**Task goal:**
From the passage on the p-value, return the words from "The p-value was" up to and including "Science’s Magic Number.", copied without any change.

**Text provided:**
########
You can think of the p-value as a “warmer-colder” game for scientific knowledge: a low p-value shouts “warmer,” while a high p-value reads “colder, not much to see here.” It’s a helpful tool, but it’s not perfect. And the threshold that most scientists use is less perfect than some would like.

The p-value was originally devised by French scholar Pierre-Simon Laplace, a contemporary of Napoleon Bonaparte. Sir Ronald A. Fisher later popularized it after a famous experiment involving a lady who could taste differences in virtually identical cups of tea. Fisher proposed a p-value threshold of 0.05, and his ideas laid the groundwork for modern experimentation as it exists today.

PBS.org, NOVA Now - Rethinking Science’s Magic Number.
########
Pointing records for screenshots and pages

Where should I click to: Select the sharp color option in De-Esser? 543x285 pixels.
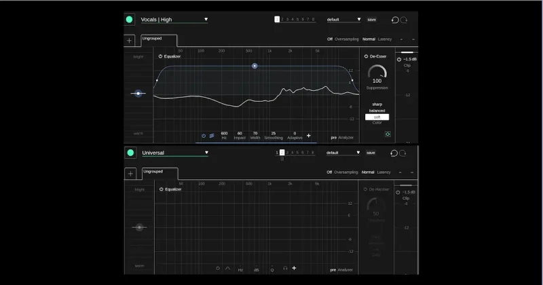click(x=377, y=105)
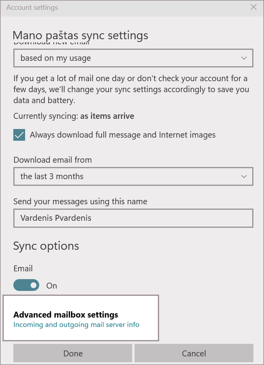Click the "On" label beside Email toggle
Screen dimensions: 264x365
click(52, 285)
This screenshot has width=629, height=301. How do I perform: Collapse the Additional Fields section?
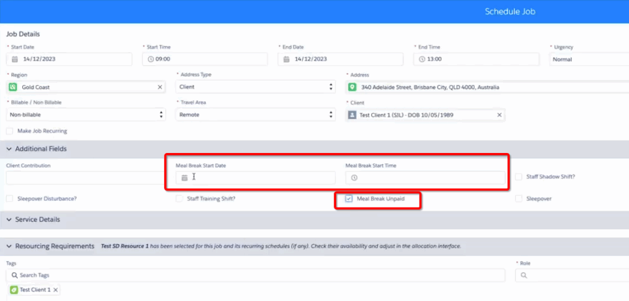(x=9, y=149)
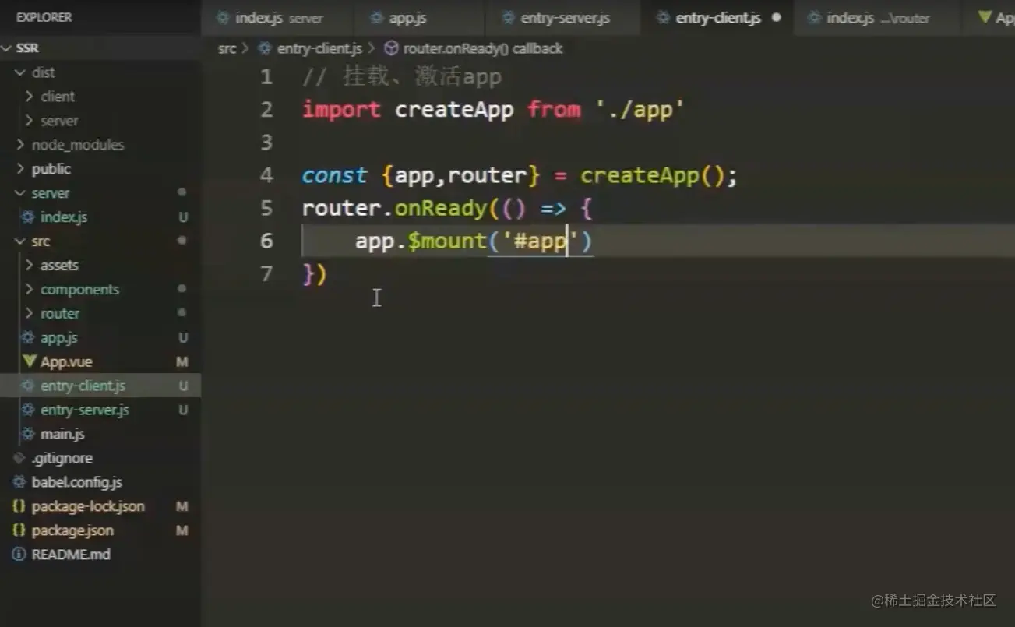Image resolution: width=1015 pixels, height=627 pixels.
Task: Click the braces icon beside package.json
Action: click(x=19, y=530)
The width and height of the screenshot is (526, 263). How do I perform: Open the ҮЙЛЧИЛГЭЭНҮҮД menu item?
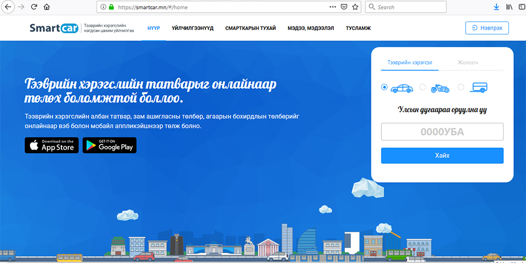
########
**Exercise solution:**
The p-value was originally devised by French scholar Pierre-Simon Laplace, a contemporary of Napoleon Bonaparte. Sir Ronald A. Fisher later popularized it after a famous experiment involving a lady who could taste differences in virtually identical cups of tea. Fisher proposed a p-value threshold of 0.05, and his ideas laid the groundwork for modern experimentation as it exists today.

PBS.org, NOVA Now - Rethinking Science’s Magic Number.